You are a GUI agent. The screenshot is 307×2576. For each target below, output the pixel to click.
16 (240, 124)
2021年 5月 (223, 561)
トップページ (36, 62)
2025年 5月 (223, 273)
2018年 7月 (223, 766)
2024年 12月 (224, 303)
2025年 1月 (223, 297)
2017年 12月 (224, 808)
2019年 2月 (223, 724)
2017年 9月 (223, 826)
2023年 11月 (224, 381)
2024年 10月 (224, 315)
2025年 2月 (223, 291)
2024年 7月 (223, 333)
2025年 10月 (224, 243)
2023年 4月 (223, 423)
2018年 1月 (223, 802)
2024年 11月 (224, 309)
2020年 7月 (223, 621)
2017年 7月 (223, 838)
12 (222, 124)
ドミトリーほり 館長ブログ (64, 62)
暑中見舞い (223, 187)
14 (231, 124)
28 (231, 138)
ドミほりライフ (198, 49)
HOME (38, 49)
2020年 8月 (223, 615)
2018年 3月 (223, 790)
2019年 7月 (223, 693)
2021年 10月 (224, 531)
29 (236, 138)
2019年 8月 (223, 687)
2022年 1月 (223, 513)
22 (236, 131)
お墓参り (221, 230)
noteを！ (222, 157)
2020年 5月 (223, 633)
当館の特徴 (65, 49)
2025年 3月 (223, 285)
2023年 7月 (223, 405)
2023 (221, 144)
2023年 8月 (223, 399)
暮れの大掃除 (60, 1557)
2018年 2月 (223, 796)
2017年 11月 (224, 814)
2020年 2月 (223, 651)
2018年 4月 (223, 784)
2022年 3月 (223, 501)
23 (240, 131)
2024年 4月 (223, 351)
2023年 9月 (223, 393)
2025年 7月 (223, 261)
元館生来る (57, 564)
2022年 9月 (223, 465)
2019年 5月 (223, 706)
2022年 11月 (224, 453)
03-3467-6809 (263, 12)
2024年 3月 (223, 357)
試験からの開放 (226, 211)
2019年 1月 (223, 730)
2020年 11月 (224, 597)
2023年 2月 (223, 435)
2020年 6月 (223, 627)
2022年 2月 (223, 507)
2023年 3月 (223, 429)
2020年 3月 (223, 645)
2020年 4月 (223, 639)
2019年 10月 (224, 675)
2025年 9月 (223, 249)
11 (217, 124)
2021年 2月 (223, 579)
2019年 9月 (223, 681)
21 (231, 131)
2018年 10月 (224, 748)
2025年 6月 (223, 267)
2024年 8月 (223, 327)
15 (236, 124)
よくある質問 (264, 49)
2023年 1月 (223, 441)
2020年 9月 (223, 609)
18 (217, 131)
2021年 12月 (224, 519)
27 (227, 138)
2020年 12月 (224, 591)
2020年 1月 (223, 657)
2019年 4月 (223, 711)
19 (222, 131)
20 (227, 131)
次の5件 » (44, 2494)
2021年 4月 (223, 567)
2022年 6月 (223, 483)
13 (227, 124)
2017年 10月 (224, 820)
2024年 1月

______________________________

> _Aim of the task_
Transcribe each of the records above exactly.

> _Response to this task_
You are a GUI agent. The screenshot is 307×2576. For each target below, output the pixel to click.
16 (240, 124)
2021年 5月 (223, 561)
トップページ (36, 62)
2025年 5月 (223, 273)
2018年 7月 (223, 766)
2024年 12月 (224, 303)
2025年 1月 (223, 297)
2017年 12月 (224, 808)
2019年 2月 (223, 724)
2017年 9月 (223, 826)
2023年 11月 (224, 381)
2024年 10月 (224, 315)
2025年 2月 (223, 291)
2024年 7月 (223, 333)
2025年 10月 (224, 243)
2023年 4月 (223, 423)
2018年 1月 (223, 802)
2024年 11月 (224, 309)
2020年 7月 (223, 621)
2017年 7月 (223, 838)
12 (222, 124)
ドミトリーほり 館長ブログ (64, 62)
暑中見舞い (223, 187)
14 (231, 124)
28 (231, 138)
ドミほりライフ (198, 49)
HOME (38, 49)
2020年 8月 (223, 615)
2018年 3月 (223, 790)
2019年 7月 (223, 693)
2021年 10月 (224, 531)
29 (236, 138)
2019年 8月 (223, 687)
2022年 1月 (223, 513)
22 (236, 131)
お墓参り (221, 230)
noteを！ (222, 157)
2020年 5月 (223, 633)
当館の特徴 (65, 49)
2025年 3月 (223, 285)
2023年 7月 (223, 405)
2023 (221, 144)
2023年 8月 (223, 399)
暮れの大掃除 (60, 1557)
2018年 2月 (223, 796)
2017年 11月 (224, 814)
2020年 2月 (223, 651)
2018年 4月 (223, 784)
2022年 3月 (223, 501)
23 (240, 131)
2024年 4月 (223, 351)
2023年 9月 (223, 393)
2025年 7月 (223, 261)
元館生来る (57, 564)
2022年 9月 (223, 465)
2019年 5月 (223, 706)
2022年 11月 (224, 453)
03-3467-6809 (263, 12)
2024年 3月 (223, 357)
試験からの開放 (226, 211)
2019年 1月 (223, 730)
2020年 11月 (224, 597)
2023年 2月 (223, 435)
2020年 6月 (223, 627)
2022年 2月 (223, 507)
2023年 3月 (223, 429)
2020年 3月 (223, 645)
2020年 4月 (223, 639)
2019年 10月 (224, 675)
2025年 9月 (223, 249)
11 (217, 124)
2021年 2月 (223, 579)
2019年 9月 (223, 681)
21 (231, 131)
2018年 10月 (224, 748)
2025年 6月 (223, 267)
2024年 8月 (223, 327)
15 (236, 124)
よくある質問 (264, 49)
2023年 1月 (223, 441)
2020年 9月 (223, 609)
18 (217, 131)
2021年 12月 (224, 519)
27 (227, 138)
2020年 12月 (224, 591)
2020年 1月 (223, 657)
2019年 4月 (223, 711)
19 (222, 131)
20 (227, 131)
次の5件 » (44, 2494)
2021年 4月 (223, 567)
2022年 6月 (223, 483)
13 (227, 124)
2017年 10月 (224, 820)
2024年 1月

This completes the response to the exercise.